PROBLEM DETAILS
What you return must match the records exactly, with every line included.

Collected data
-=-=-

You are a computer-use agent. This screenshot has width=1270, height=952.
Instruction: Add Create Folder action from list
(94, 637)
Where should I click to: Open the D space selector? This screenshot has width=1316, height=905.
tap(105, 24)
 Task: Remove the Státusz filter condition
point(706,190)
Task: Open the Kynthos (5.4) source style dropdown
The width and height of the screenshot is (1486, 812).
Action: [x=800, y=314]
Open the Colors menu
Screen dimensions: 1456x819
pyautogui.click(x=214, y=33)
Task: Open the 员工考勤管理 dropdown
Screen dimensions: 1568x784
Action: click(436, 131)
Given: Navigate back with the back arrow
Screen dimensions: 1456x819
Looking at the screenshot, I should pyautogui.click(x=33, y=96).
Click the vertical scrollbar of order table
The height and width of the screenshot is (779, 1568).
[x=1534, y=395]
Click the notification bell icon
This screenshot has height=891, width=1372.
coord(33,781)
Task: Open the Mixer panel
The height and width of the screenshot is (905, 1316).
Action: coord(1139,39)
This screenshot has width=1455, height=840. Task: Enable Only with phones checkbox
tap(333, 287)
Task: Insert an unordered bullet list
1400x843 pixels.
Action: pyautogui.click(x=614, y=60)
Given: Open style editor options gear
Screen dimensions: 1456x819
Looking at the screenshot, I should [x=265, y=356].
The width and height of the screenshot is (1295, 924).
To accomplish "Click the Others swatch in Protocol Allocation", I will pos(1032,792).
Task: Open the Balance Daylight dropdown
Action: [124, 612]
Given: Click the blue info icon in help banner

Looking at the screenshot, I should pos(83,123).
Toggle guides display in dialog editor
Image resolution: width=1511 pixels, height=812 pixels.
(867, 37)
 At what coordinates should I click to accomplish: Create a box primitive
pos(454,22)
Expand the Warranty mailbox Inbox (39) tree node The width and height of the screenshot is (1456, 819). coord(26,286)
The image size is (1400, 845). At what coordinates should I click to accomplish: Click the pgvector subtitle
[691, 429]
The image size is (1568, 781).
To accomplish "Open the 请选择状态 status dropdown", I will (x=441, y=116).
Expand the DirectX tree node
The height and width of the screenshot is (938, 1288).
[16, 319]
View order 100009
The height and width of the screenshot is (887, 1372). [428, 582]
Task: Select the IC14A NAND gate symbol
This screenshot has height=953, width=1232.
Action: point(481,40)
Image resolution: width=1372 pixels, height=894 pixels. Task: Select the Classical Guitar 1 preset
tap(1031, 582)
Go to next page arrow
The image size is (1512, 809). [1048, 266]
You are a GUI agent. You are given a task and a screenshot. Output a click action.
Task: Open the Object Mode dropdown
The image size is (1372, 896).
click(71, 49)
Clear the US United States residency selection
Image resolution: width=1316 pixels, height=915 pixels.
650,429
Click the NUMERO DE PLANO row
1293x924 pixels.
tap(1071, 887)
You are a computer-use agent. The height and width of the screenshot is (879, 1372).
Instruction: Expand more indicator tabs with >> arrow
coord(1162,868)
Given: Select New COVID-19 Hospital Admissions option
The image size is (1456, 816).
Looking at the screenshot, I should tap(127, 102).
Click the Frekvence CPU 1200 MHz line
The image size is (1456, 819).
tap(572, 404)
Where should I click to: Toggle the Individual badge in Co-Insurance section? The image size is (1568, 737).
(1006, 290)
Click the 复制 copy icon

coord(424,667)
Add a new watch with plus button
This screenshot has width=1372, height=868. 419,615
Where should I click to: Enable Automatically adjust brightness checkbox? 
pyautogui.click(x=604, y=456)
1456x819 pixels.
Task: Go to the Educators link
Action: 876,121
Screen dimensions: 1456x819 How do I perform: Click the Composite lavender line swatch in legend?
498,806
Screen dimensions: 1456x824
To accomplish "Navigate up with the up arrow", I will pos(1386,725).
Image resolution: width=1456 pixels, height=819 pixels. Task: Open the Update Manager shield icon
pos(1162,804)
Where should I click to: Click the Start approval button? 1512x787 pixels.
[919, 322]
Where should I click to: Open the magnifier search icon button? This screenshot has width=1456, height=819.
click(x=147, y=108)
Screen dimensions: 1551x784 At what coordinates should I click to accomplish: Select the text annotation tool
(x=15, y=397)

-=-=-

TASK OUTPUT
You are a computer-use agent. This screenshot has width=1270, height=952.
Instruction: Add Create Folder action from list
(94, 637)
Where should I click to: Open the D space selector? This screenshot has width=1316, height=905.
tap(105, 24)
 Task: Remove the Státusz filter condition
point(706,190)
Task: Open the Kynthos (5.4) source style dropdown
The width and height of the screenshot is (1486, 812).
Action: [x=800, y=314]
Open the Colors menu
Screen dimensions: 1456x819
pyautogui.click(x=214, y=33)
Task: Open the 员工考勤管理 dropdown
Screen dimensions: 1568x784
Action: click(436, 131)
Given: Navigate back with the back arrow
Screen dimensions: 1456x819
Looking at the screenshot, I should pyautogui.click(x=33, y=96).
Click the vertical scrollbar of order table
The height and width of the screenshot is (779, 1568).
[x=1534, y=395]
Click the notification bell icon
This screenshot has height=891, width=1372.
coord(33,781)
Task: Open the Mixer panel
The height and width of the screenshot is (905, 1316).
Action: coord(1139,39)
This screenshot has width=1455, height=840. Task: Enable Only with phones checkbox
tap(333, 287)
Task: Insert an unordered bullet list
1400x843 pixels.
Action: pyautogui.click(x=614, y=60)
Given: Open style editor options gear
Screen dimensions: 1456x819
Looking at the screenshot, I should [x=265, y=356].
The width and height of the screenshot is (1295, 924).
To accomplish "Click the Others swatch in Protocol Allocation", I will pos(1032,792).
Task: Open the Balance Daylight dropdown
Action: [124, 612]
Given: Click the blue info icon in help banner

Looking at the screenshot, I should pos(83,123).
Toggle guides display in dialog editor
Image resolution: width=1511 pixels, height=812 pixels.
(867, 37)
 At what coordinates should I click to accomplish: Create a box primitive
pos(454,22)
Expand the Warranty mailbox Inbox (39) tree node The width and height of the screenshot is (1456, 819). coord(26,286)
The image size is (1400, 845). At what coordinates should I click to accomplish: Click the pgvector subtitle
[691, 429]
The image size is (1568, 781).
To accomplish "Open the 请选择状态 status dropdown", I will (x=441, y=116).
Expand the DirectX tree node
The height and width of the screenshot is (938, 1288).
[16, 319]
View order 100009
The height and width of the screenshot is (887, 1372). [428, 582]
Task: Select the IC14A NAND gate symbol
This screenshot has height=953, width=1232.
Action: point(481,40)
Image resolution: width=1372 pixels, height=894 pixels. Task: Select the Classical Guitar 1 preset
tap(1031, 582)
Go to next page arrow
The image size is (1512, 809). [1048, 266]
You are a GUI agent. You are given a task and a screenshot. Output a click action.
Task: Open the Object Mode dropdown
The image size is (1372, 896).
click(71, 49)
Clear the US United States residency selection
Image resolution: width=1316 pixels, height=915 pixels.
650,429
Click the NUMERO DE PLANO row
1293x924 pixels.
tap(1071, 887)
You are a computer-use agent. The height and width of the screenshot is (879, 1372).
Instruction: Expand more indicator tabs with >> arrow
coord(1162,868)
Given: Select New COVID-19 Hospital Admissions option
The image size is (1456, 816).
Looking at the screenshot, I should tap(127, 102).
Click the Frekvence CPU 1200 MHz line
The image size is (1456, 819).
tap(572, 404)
Where should I click to: Toggle the Individual badge in Co-Insurance section? The image size is (1568, 737).
(1006, 290)
Click the 复制 copy icon

coord(424,667)
Add a new watch with plus button
This screenshot has width=1372, height=868. 419,615
Where should I click to: Enable Automatically adjust brightness checkbox? 
pyautogui.click(x=604, y=456)
1456x819 pixels.
Task: Go to the Educators link
Action: 876,121
Screen dimensions: 1456x819 How do I perform: Click the Composite lavender line swatch in legend?
498,806
Screen dimensions: 1456x824
To accomplish "Navigate up with the up arrow", I will pos(1386,725).
Image resolution: width=1456 pixels, height=819 pixels. Task: Open the Update Manager shield icon
pos(1162,804)
Where should I click to: Click the Start approval button? 1512x787 pixels.
[919, 322]
Where should I click to: Open the magnifier search icon button? This screenshot has width=1456, height=819.
click(x=147, y=108)
Screen dimensions: 1551x784 At what coordinates should I click to accomplish: Select the text annotation tool
(x=15, y=397)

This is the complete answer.